13 abril 2014

Pinar ahora delante con triunfo en Juego 3 sobre Matanzas


.- Todo lo que sucedió este viernes sobre el diamante del Capitán San Luis de esta ciudad estaba incluido en el guión previo de la final. Se probó que la primera línea de pitcheo local es superior y que la tropa vueltabajera, apoyada por una delirante afición, multiplica sus fuerzas. 

También quedó demostrado que los Cocodrilos matanceros no cierran sus fauces hasta el último out; o hasta que su cuerpo de rescatistas hace agua por los cuatro costados, víctima de limitaciones propias y de un manejo que sigue sorprendiendo a entendidos y aficionados. 

La segunda derrota sucesiva de los discípulos de Víctor Mesa no quiere decir, ni por asomo, que esté todo dicho. Pero es una realidad que ya no navegan con el mismo favoritismo que merecieron al comenzar esta postemporada, porque las señales de humo que siguen lanzando los vegueros de Urquiola van tomando estructura de nimbos. 

Se esperaba que el alto mando matancero moviera fichas después de lo visto en el segundo juego. Pero ni la entrada de Yurisbel Gracial a la antesala para que Raúl González se moviera al campo corto, ni la salida de Lázaro Herrera para que Eriel Sánchez ocupara la receptoría y dejara espacio a Duque como designado, dieron los frutos esperados. Y las alarmas siguen encendidas. 

Una mayor preocupación para las filas visitantes son los continuos fracasos de los abridores, aunque hay que reconocer que después de un primer tercio de matices impecables, no permitió ni un solo hit. Al zurdo Yoanni Yera lo retiraron al regalar par de boletos al hilo. Así de estricta parece la profilaxis monticular de Víctor Mesa. 

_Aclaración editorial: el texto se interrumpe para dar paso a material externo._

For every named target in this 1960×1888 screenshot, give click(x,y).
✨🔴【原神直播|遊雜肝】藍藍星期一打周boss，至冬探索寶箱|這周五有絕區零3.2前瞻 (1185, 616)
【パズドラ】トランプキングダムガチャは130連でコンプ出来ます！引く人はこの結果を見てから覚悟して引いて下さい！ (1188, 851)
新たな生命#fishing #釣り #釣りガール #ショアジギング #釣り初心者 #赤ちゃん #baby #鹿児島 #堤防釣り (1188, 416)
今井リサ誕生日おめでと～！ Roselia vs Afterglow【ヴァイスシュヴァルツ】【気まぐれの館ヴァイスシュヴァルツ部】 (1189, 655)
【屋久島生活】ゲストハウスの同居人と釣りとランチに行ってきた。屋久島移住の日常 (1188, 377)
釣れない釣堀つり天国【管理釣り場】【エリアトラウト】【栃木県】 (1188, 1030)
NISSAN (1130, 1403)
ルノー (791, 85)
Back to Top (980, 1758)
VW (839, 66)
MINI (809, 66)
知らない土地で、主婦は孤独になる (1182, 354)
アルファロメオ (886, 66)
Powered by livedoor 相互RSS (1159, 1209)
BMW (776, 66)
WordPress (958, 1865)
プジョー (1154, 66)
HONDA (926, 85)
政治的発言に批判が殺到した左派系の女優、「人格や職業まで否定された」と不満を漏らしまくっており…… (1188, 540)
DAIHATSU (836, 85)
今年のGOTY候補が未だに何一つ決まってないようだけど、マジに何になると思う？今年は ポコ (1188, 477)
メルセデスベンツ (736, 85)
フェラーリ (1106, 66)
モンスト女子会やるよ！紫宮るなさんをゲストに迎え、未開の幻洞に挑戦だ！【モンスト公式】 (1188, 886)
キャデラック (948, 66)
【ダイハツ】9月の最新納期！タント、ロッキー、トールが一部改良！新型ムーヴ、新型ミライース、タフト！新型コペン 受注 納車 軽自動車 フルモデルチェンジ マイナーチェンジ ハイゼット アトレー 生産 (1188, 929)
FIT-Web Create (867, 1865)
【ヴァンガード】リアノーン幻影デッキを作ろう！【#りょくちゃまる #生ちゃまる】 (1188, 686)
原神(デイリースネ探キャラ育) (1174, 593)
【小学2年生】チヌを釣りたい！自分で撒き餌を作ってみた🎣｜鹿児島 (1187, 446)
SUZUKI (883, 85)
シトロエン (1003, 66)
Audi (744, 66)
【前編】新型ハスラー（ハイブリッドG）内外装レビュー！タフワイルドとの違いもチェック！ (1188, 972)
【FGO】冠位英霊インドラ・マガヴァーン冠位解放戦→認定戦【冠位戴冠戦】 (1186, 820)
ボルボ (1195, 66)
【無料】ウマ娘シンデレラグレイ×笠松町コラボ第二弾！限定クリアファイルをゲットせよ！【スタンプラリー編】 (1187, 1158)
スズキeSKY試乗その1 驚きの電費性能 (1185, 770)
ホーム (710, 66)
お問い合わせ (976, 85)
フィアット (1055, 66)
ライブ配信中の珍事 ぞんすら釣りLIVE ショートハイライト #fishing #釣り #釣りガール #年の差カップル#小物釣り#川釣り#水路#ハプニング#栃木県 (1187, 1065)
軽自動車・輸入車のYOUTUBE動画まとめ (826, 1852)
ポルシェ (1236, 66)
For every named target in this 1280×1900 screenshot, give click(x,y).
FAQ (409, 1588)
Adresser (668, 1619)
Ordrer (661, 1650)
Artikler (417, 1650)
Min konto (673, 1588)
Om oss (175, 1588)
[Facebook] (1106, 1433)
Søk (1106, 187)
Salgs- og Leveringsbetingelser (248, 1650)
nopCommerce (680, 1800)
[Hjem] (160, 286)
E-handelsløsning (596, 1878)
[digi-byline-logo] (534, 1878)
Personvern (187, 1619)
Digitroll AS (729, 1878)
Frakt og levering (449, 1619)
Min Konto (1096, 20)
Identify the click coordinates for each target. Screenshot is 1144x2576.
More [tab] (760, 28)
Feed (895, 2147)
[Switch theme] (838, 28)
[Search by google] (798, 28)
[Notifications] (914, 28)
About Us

También en estado de alerta anda el timonel matancero, porque sus alternativas —fueron esta vez nueve los relevistas— no acaban de resultar. Los primeros daños fueron nuevamente a la cuenta del refuerzo granmense Lázaro Blanco, aunque fue el matador Félix Fuentes, traído como recurso extremo para apagar el incendio, quien permitió el doble de Luis Alberto Valdés que, con las bases llenas, impulsó las dos primeras anotaciones. Y acto seguido Roel Santos, con un fly de sacrificio, marcó la diferencia de tres. 


Como si no bastara, el ataque de los Cocodrilos siguió sin carburar y llegó a encajar 15 ceros seguidos a manos del staff oponente, antes de que Yadiel Hernández, sumido en un pronunciado slump, conectara un vuelacercas de dos carreras que metió a su equipo en el juego. 

Sucedió en el séptimo capítulo frente a los envíos de Vladimir Baños, quien hasta ese momento había sido un dictador sobre la lomita. El diestro gozó de un control exquisito sobre su repertorio, y su economía de lanzamientos hacía pensar hasta en un trayecto completo. Pero sin demoras, cuando era evidente que su efectividad no era la misma, lo sustituyó el zurdo Julio Alfredo Martínez, quien cargó con el segundo cuadrangular de Yadiel en el partido antes de cerrar el lazo. 

Fue apenas un maquillaje para el marcador, que se cargó con otro racimo vueltabajero en el séptimo inning. Entonces ya el público disfrutaba sin límites de un triunfo que pone a su equipo en una posición inmejorable: ventaja de 2-1 en la serie, con dos partidos por jugar en su propio patio, y con uno de ellos, el de hoy, con su estelar Yosvani Torres sobre el box. Si piden más, son unos golosos.